The Committee recommends that these types of facilities put more efforts towards collectivizing the nanoscience research community by sharing training materials and informatics data and tools developed at the separate facilities, as well as creating a common proposal process for obtaining costly and specialized instrumentation. Through this consolidation of user-facilities and information, the NNI agencies can eliminate duplication, and increase efficiency in production and costs.

The facilities also have to deal with the challenge of updating or replacing instrumentation approaching obsolescence and creating new instruments. Generally, purchasing individual instruments for the facilities can cost up to $2 million, or 10% of the agency centers’ budgets, and new NSE instrument development projects cost approximately $5 million. This strains the budget and makes it difficult to upgrade instrumentation without additional funds. Virtually all of the NNI facilities have budget constraints in regards to keeping up with research advancements and developments.

The National Nanotechnology Infrastructure Network (NNIN), a grid of 13 academic nanotechnology research facilities which host nanotechnology experts and instrumentation, had a total budget of approximately $180 million from 2004 to 2014 for its 14 facility sites. The National Nanotechnology Coordinated Infrastructure, the NSF’s facilities which link academic educators with scientists, had a total budget of $81 million in 2016, with annual award budgets ranging between $0.5 million and $1.6 million over 5 years for 16 selected facility sites. The budgets do not cover the high costs of procuring, updating and recapitalizing instrumentation equipment.

The NSF’s Major Research Instrumentation program funds instrument procurment between $0.1 million and $4 million, but since the program’s inception in 2005, only 13% of the awards handed out by the program have gone to NSE R&D. Because of this, the Committee recommends that the NSF and DOE collaborate with NNI agencies to classify funding mechanisms for acquiring and sustaining equipment and computational tools to maintain the capabilities of the NSE facilities.
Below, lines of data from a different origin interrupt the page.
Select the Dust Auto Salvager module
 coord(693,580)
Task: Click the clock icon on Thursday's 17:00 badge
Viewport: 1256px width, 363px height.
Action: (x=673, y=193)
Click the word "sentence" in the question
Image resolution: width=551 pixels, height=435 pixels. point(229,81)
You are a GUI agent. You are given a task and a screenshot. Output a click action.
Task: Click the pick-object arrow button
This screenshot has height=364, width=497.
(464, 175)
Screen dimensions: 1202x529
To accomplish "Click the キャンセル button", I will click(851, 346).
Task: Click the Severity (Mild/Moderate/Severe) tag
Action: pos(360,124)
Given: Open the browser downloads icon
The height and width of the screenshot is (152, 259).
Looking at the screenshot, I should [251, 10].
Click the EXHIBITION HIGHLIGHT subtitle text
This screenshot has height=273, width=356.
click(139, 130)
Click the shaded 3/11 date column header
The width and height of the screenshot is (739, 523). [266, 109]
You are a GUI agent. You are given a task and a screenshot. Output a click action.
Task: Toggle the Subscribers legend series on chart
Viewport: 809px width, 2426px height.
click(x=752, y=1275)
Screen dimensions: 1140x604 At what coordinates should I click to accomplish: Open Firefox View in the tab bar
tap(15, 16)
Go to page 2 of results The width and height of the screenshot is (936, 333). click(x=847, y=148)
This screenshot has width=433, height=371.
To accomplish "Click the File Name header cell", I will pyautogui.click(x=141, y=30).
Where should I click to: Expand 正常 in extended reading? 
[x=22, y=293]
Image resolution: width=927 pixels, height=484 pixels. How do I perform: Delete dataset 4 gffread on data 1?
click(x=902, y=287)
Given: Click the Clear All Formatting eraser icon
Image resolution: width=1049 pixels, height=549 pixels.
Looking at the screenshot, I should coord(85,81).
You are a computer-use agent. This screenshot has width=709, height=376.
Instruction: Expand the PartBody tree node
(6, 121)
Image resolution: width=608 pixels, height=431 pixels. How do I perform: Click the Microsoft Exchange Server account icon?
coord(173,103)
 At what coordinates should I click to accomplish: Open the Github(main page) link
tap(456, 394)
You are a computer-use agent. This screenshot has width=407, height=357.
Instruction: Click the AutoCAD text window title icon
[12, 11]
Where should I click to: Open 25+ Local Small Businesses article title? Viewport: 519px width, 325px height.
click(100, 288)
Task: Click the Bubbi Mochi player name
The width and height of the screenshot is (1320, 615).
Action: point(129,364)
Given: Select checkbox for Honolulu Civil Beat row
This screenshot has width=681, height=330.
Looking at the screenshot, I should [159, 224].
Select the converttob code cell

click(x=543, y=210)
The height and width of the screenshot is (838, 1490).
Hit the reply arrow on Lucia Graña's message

Many federal agencies have created numerous programs to push developments from the applied research stage to product development and manufacturing, as that is the area with the most private investments. The Committee noted that the high growth rate in basic and applied R&D requires high quality infrastructures with the funding to cover new or recapitalization of instruments and research tools. The NNI remains committed to increasing the value of nanotechnology as a means to strengthen the economy.